As was referenced earlier in this thread, the issue seems to stem from how the kernel handles updating timestamps on mmap'ed files. I'm on CentOS 5, and apparently the issue that was resolved within RRD 15 months ago (it now checks to see if the kernel doesn't update the timestamps to determine if it should force an update to the modification time) has not yet made its way into CentOS.
So, the options to fix this would be:
I don't have the time to dedicate to attempting to update CentOS packages... and I'd rather not try to have local packages or extra repositories on that box since one of the objectives in choosing CentOS was to reduce administrative overhead and potential dependency conflicts.
It wouldn't be difficult to modify zenperfsnmp.py, perhaps based on a configuration setting... but I'd rather leave this up to one of the Zenoss devs as I already have my hands full to participate in another project. I'd rather not just make local changes as they will likely be lost whenever another upgrade gets applied.
So, that leaves the cron job workaround... It fits my needs and only took about 2 minutes to put in place.
Hopefully by posting this some attention can be drawn to the issue and affected distros can be identified and potentially fixed. But failing that, a viable workaround is posted for anyone that may have a similar issue and find this forum thread.
Thanks for your help though! =)
Did this just start with 2.5.x? If so, did anyone think to maybe log a Trac ticket for this?
I asked Matt Ray about this and he dug up this ticket: http://dev.zenoss.org/trac/ticket/6137
There must be something that you guys have in common which is causing the timestamps not to be updated.
What distro are each of you running?
What filesystem are you using?
Yes the link which was posted earlier
http://oss.oetiker.ch/rrdtool-trac/ticket/193
seems to point in the direction that this problem is caused by a faulty implementation of mmap in certain distros.
I am using Ubuntu 8.10 and the file system is ext3.
I do have an XFS file system that I could move the rrd files to.

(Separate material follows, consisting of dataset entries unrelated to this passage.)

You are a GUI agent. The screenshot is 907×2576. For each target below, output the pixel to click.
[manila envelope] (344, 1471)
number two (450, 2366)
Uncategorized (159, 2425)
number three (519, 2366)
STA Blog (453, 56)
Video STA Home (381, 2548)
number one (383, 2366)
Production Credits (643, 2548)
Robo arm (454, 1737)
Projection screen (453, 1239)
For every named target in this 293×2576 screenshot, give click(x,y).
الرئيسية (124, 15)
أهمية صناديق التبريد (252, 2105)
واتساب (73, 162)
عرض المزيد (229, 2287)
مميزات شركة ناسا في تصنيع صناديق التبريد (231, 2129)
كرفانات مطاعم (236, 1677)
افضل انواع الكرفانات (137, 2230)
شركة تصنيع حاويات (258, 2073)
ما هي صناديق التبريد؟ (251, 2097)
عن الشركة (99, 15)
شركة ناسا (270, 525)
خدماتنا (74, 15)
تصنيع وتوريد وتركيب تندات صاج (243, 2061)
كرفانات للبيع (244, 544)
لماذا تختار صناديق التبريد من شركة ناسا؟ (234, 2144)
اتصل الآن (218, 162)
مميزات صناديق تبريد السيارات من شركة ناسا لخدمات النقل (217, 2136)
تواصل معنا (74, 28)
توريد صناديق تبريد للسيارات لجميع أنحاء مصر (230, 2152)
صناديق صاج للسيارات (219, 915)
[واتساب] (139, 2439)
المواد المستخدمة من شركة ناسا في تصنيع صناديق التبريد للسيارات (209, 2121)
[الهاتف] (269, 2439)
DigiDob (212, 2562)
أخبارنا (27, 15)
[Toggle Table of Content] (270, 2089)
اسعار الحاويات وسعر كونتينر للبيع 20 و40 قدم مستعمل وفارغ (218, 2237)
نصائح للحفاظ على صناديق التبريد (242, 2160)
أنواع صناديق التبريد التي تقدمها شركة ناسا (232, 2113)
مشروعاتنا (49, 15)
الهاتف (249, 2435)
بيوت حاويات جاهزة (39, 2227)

When I get a chance I will try this and see if that helps and report back.
I'm using Ubuntu 8.04 with ext3 and I don't have this issue. Do you have any custom filesystem settings or anything? Also, http://oss.oetiker.ch/rrdtool-trac/ticket/193 is patched in the version of RRDTool used in 2.5.1.
Also, is anyone who is having the problem messing with the ext3 atime setting. Is everyone using ntp?